By 17 December 2020 December 22nd, 2020 Blog, CERT, Digital Risk Protection

Do you know who is in possession of YOUR personal data? Theft of confidential data by hackers is an everyday occurrence. But what can they do with the data and what are the damages that can be inflicted? Can you limit these damages?

A practical example

Your organisation has become the victim of a hacker and various databases are stolen. One of the databases contains login details of employees and board members. In particular, the latter category is of interest to a hacker: this allows them to pose as a board member and, for instance, commit fraud. Of course, the login details can also be used to abuse other systems, with all fateful consequences.
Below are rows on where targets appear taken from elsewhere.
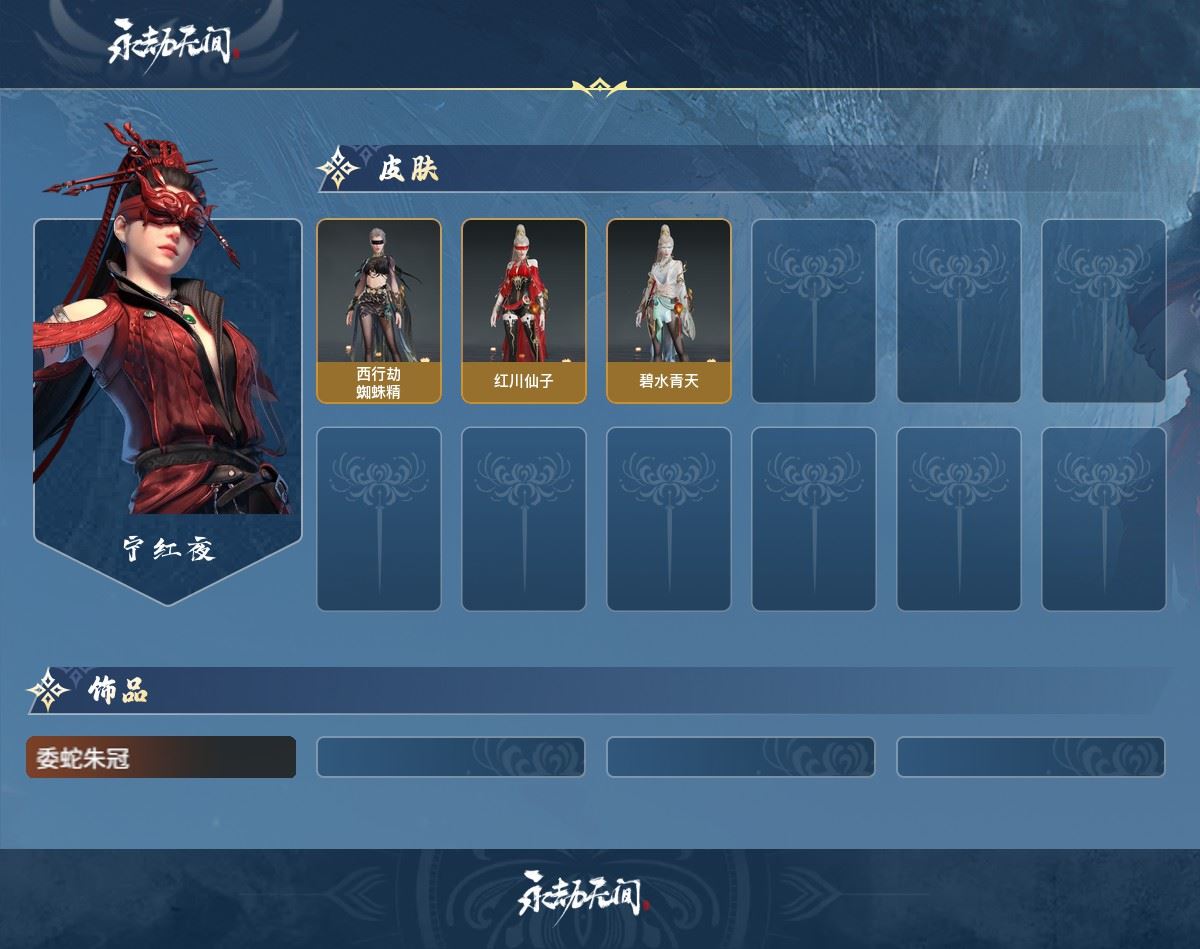Click the third empty accessory slot
This screenshot has width=1200, height=949.
[x=1031, y=757]
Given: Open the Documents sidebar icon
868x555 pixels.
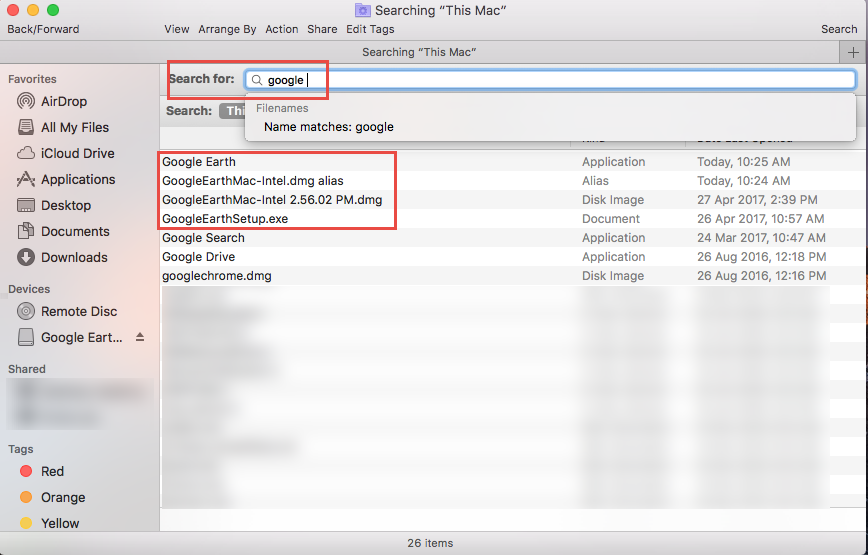Looking at the screenshot, I should 26,231.
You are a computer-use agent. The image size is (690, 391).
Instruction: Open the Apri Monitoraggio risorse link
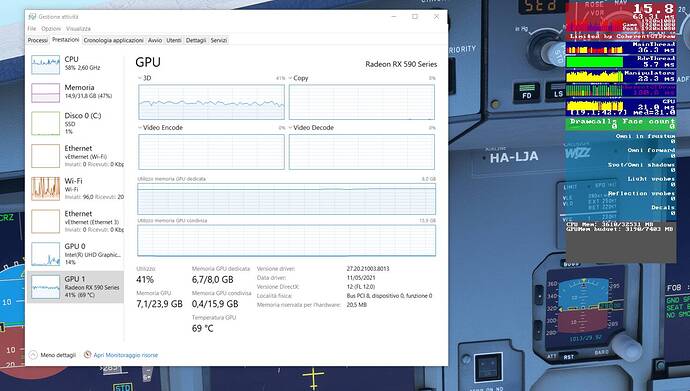tap(125, 355)
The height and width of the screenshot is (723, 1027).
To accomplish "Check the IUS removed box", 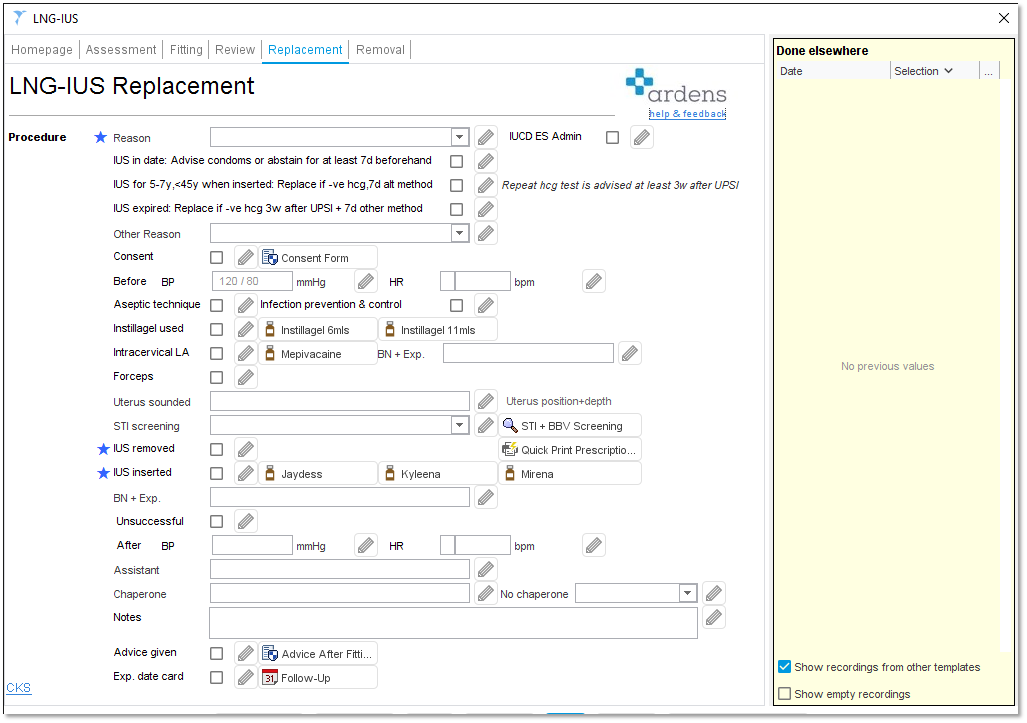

In many instances the hack is only discovered much too late and the confidential data have in some instances already been abused before an organisation discovers this (in 2019, it took an average of 209 days before a hack was discovered. Source: IBM). Confidential data, like login details, are worth money on digital black markets that are often hidden on the Deep and Dark Web. Special tooling is needed to access the Dark Web; a standard internet browser will, for instance, not work. Then how do you discover if your data are traded on the Dark Web and are, potentially, abused?

Digital Risk Protection

With DRP, fake domains can also be retrieved that strongly resemble your own domain. For instance, www.0rganisatie.nl. Here, the letter ‘o’ was replaced by the number ‘0’. This kind of attack is called typo-squatting. This method is often used in case of a phishing attack in order to get hold of login details. With the help of DRP, this fake domain can be removed in order to prevent the phishing attack.

It may also be that through DRP you become aware of the fact that your organisation was hacked (in the past). As the occasion arises, you can instantly deal with the T-CERT of Tesorion to start an investigation into the cause of the hack and to gain advice to prevent further damages.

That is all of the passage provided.